You can live many years with hepatitis C and not even know you have it. Without treatment, you may develop symptoms and complications of cirrhosis (liver scarring).
What to Expect if Cirrhosis Develops
In early stages of hepatitis C, your liver still has enough cells to do its many jobs. But with time, more cells may die and pressure can build up in the vein leaving the liver.
When that happens, symptoms of cirrhosis, such as jaundice, may show up.
These are other possible complications of cirrhosis:
- Swelling in legs and abdomen, which can lead to a serious bacterial infection.
- Enlarged blood vessels in the esophagus or stomach, which can burst and cause serious internal bleeding. This requires immediate medical attention.
- Enlarged spleen, which may lead to a low white blood cell or platelet count.
- Gallstones, from bile (fluid made by the liver) not flowing freely to and from the gallbladder.
- Greater sensitivity to drugs due to the liver's inability to filter them from the blood.
- Resistance to the hormone insulin, leading to type 2 diabetes.

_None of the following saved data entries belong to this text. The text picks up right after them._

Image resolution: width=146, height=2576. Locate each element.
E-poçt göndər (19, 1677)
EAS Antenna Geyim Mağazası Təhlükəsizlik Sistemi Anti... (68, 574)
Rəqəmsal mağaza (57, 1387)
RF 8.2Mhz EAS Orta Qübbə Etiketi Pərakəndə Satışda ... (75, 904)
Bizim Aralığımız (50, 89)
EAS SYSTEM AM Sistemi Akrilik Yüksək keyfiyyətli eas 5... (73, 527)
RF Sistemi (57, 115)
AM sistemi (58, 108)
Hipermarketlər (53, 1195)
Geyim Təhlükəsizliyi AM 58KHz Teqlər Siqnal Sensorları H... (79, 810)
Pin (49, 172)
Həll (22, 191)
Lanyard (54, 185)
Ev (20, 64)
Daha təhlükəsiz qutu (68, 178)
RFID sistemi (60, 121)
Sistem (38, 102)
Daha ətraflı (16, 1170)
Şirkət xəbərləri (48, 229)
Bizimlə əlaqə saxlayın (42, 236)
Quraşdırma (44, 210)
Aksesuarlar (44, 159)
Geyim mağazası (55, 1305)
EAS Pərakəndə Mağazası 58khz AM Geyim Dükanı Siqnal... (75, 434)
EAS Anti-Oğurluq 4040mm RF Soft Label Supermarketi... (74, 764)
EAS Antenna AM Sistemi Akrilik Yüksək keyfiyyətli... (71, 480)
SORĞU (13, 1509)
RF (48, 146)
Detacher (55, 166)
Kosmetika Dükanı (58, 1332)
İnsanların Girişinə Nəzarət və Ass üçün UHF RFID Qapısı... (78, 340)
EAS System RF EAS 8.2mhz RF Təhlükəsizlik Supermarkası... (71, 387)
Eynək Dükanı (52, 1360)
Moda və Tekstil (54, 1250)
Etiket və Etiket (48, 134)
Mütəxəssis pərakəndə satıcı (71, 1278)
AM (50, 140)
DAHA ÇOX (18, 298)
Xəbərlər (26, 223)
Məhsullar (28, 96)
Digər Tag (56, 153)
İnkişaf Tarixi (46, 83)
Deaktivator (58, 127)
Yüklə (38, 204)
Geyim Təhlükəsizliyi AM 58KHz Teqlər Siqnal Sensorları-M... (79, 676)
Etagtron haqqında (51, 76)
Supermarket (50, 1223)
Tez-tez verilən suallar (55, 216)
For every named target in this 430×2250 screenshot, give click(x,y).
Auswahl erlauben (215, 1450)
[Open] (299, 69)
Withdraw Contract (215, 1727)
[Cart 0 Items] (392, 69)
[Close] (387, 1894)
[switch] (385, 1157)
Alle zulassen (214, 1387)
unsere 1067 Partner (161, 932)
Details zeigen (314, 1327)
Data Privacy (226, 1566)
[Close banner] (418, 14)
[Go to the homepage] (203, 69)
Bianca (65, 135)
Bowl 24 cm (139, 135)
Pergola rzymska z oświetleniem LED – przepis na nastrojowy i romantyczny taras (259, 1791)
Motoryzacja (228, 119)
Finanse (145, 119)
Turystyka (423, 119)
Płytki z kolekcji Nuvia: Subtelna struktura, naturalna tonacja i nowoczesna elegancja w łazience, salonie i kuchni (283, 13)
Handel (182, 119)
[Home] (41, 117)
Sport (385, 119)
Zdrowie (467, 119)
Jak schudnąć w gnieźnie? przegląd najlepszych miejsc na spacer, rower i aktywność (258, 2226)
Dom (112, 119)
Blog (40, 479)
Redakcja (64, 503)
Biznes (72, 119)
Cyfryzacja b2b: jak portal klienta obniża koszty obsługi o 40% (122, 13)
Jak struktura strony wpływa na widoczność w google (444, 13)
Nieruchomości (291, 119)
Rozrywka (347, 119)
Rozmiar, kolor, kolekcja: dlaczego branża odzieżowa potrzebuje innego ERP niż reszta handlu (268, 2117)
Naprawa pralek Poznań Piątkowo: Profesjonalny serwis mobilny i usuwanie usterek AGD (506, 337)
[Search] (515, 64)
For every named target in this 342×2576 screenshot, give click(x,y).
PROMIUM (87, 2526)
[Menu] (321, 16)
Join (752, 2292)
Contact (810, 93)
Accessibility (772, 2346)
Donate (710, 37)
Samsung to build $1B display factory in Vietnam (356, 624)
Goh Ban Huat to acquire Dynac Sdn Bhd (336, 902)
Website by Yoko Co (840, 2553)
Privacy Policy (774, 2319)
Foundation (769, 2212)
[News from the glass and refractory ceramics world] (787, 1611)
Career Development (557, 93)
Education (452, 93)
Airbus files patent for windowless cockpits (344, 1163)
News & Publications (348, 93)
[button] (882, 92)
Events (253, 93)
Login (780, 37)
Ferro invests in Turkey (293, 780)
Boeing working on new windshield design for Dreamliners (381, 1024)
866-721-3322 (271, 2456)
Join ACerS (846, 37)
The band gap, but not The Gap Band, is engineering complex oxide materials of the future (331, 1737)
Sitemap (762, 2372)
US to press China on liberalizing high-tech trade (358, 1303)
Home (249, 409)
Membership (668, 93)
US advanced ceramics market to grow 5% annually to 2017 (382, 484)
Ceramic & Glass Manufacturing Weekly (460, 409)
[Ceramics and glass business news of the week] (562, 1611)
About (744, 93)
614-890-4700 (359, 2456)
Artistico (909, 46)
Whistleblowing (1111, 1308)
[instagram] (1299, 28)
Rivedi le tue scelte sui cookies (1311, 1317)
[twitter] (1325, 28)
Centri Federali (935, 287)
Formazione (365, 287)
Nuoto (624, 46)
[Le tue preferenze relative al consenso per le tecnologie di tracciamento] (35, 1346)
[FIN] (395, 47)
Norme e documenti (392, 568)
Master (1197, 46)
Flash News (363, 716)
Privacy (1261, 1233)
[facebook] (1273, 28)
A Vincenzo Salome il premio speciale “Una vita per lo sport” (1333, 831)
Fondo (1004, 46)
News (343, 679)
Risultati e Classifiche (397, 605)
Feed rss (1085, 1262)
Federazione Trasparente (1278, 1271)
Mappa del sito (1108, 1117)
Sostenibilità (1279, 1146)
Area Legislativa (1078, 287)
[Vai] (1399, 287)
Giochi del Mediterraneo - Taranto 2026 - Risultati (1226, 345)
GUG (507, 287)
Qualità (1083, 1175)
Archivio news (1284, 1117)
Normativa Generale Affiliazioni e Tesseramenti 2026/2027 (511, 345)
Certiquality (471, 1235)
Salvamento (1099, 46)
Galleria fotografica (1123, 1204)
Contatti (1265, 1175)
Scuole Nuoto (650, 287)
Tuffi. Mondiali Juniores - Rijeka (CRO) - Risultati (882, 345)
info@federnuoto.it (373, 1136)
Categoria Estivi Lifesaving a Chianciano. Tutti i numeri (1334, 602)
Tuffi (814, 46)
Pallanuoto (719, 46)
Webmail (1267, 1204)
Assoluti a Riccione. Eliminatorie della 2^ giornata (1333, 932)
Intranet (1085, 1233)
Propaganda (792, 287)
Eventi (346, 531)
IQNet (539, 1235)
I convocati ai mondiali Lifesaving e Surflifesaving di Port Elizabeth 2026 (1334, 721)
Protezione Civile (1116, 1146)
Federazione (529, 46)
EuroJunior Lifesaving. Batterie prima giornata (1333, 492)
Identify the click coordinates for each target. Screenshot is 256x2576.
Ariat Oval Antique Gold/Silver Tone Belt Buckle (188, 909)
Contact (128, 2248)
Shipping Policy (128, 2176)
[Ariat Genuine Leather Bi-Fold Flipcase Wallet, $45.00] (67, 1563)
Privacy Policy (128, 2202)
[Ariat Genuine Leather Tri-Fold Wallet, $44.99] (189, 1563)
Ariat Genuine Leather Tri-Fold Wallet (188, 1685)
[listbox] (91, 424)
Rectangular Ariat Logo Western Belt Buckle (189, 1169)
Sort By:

- Kidney and lung failure.
- Problems fighting infection.
Two other serious complications of cirrhosis are liver cancer and a buildup of toxins in the brain. This can cause changes in mental and emotional function and even lead to coma.
If you have complications like these, you will need to see your doctor more often for special tests and to help you manage them. Your doctor may try a new combination of medications.
Managing Symptoms When Hepatitis Gets Worse
A variety of lifestyle changes can make a big difference in how you feel and may stop further damage to your liver.
Eat a balanced diet. No matter how advanced the cirrhosis, a well-balanced, nutritious diet is one of the best ways to stay healthier. If you have fluid buildup, your doctor may recommend restricting salt in your diet.
Avoid alcohol and certain medications, supplements, and herbs. Talk this over with your doctor to know what's safe for you.
Treating Specific Complications
It is very important to receive treatment. Some complications can be life threatening. Your doctor will respond to your specific situation and treat any conditions such as diabetes that you may develop as a result of your hepatitis.
If you have fluid buildup in your belly (ascites), your doctor may prescribe diuretics. These help remove fluids from your body. A special needle can withdraw large amounts of fluid, if needed. Because fluid buildup puts you at risk for infection, you may also need oral or intravenous (IV) antibiotics.
If you have pressure buildup in a portal vein leaving the liver, medications such as beta-blockers may help reduce blood pressure in this vein and elsewhere in the body.
If you have bleeding in the esophagus, the tube that connects the mouth to the stomach, your doctor will immediately check for enlarged blood vessels. Compressing these vessels with a special device may stop any bleeding. You may need medication to help prevent future bleeding.